── Material provided

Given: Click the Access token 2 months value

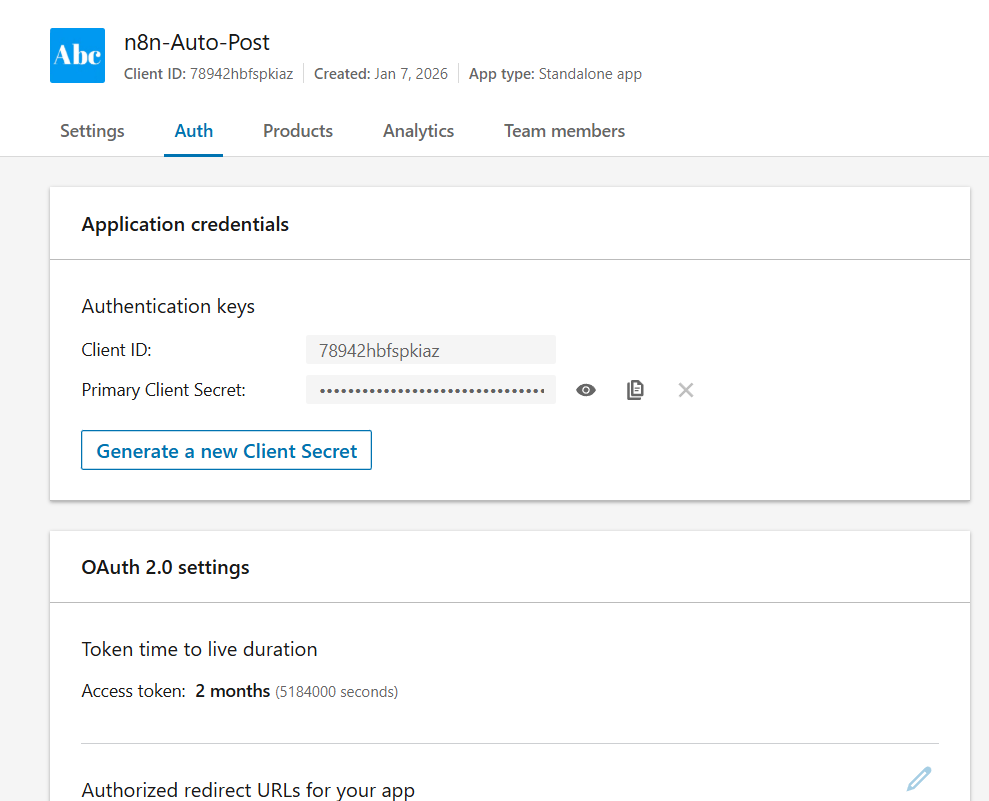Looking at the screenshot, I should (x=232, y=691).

────
── Material provided

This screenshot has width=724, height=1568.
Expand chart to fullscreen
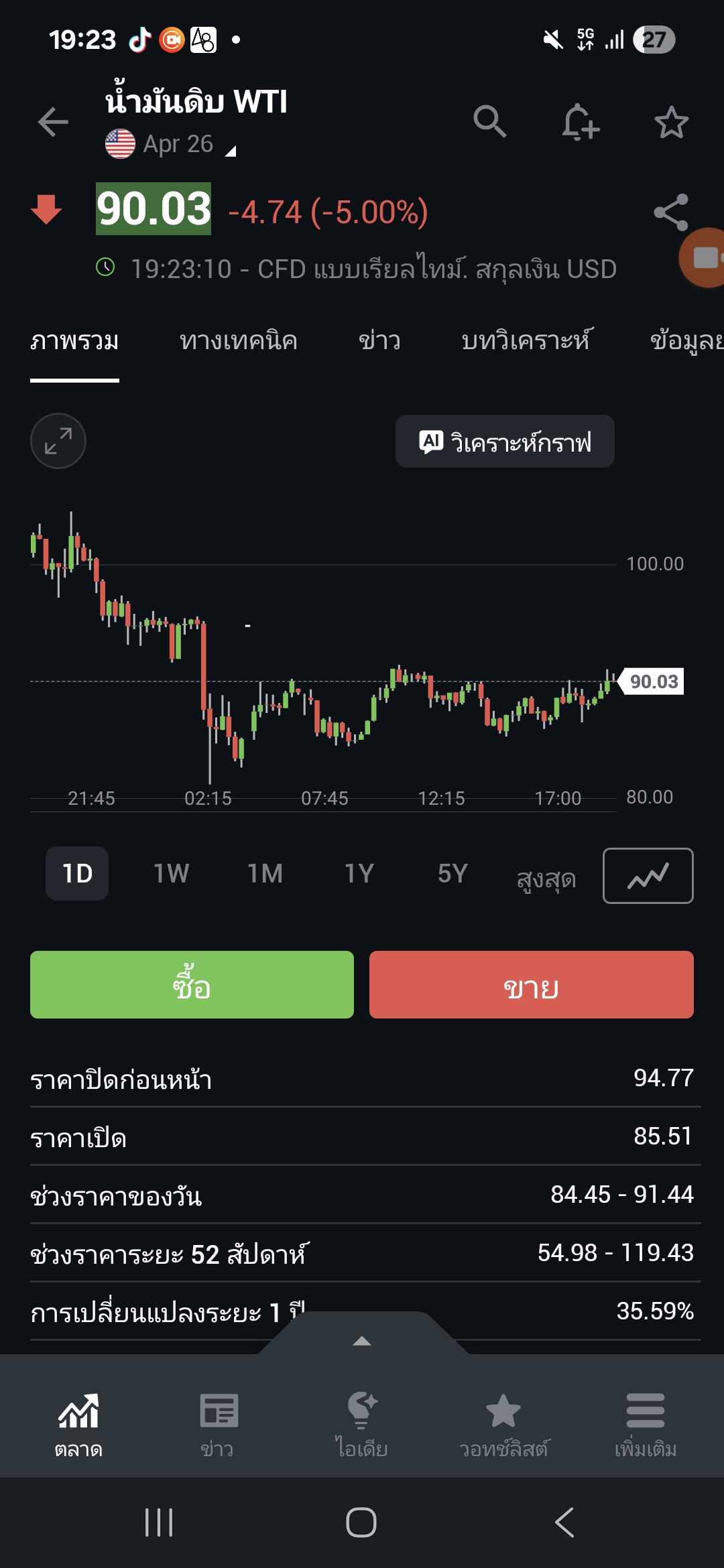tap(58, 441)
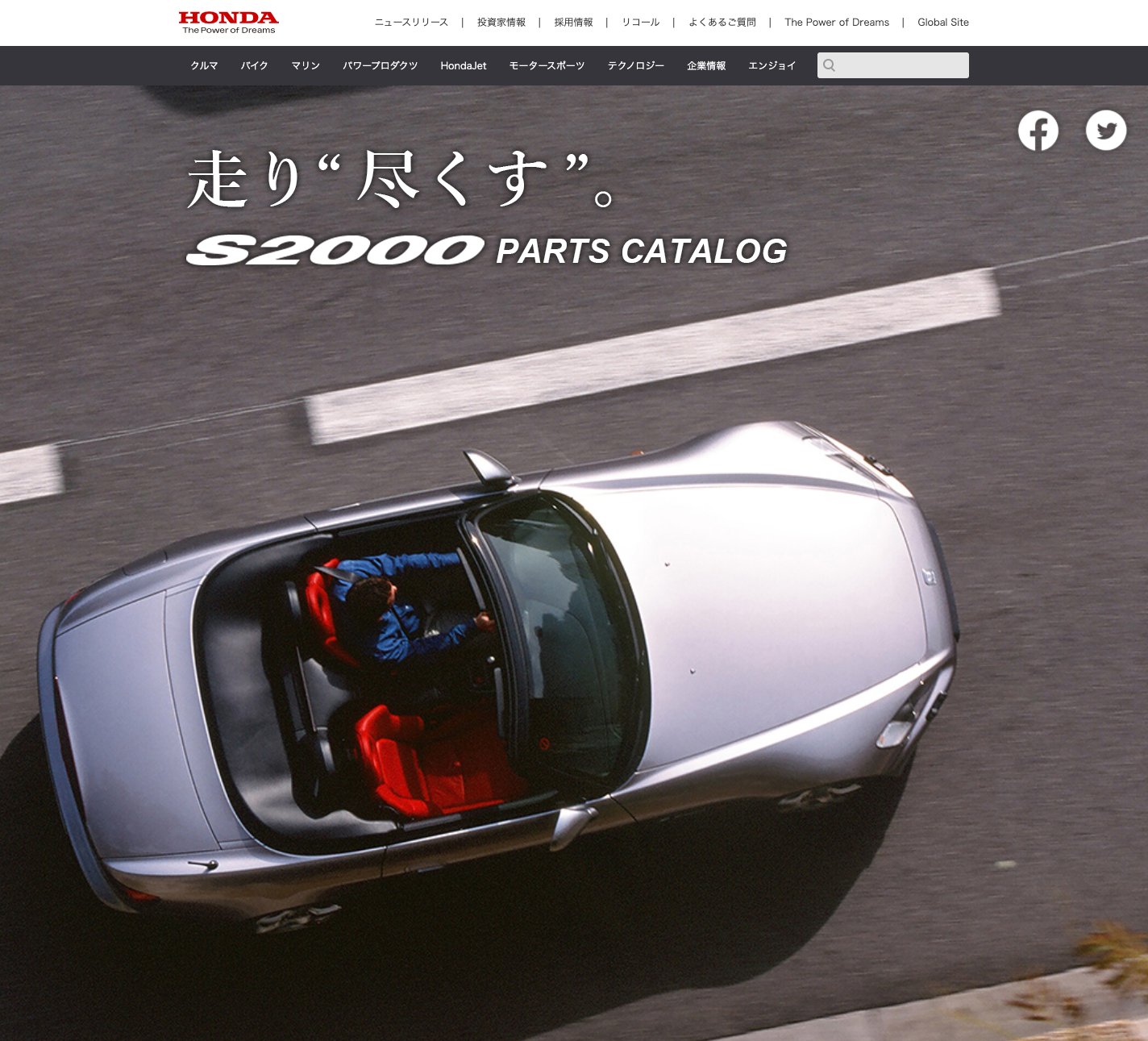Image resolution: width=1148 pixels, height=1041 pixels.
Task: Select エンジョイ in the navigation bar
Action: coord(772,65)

────

Copy out the data starting at the line containing "This screenshot has width=724, height=1568." and ending after the line containing "Action: coord(772,65)", keeping every character the same. Omit the pictures from your answer.

(Written solution)
This screenshot has width=724, height=1568.
Expand chart to fullscreen
tap(58, 441)
Image resolution: width=1148 pixels, height=1041 pixels.
Task: Select エンジョイ in the navigation bar
Action: coord(772,65)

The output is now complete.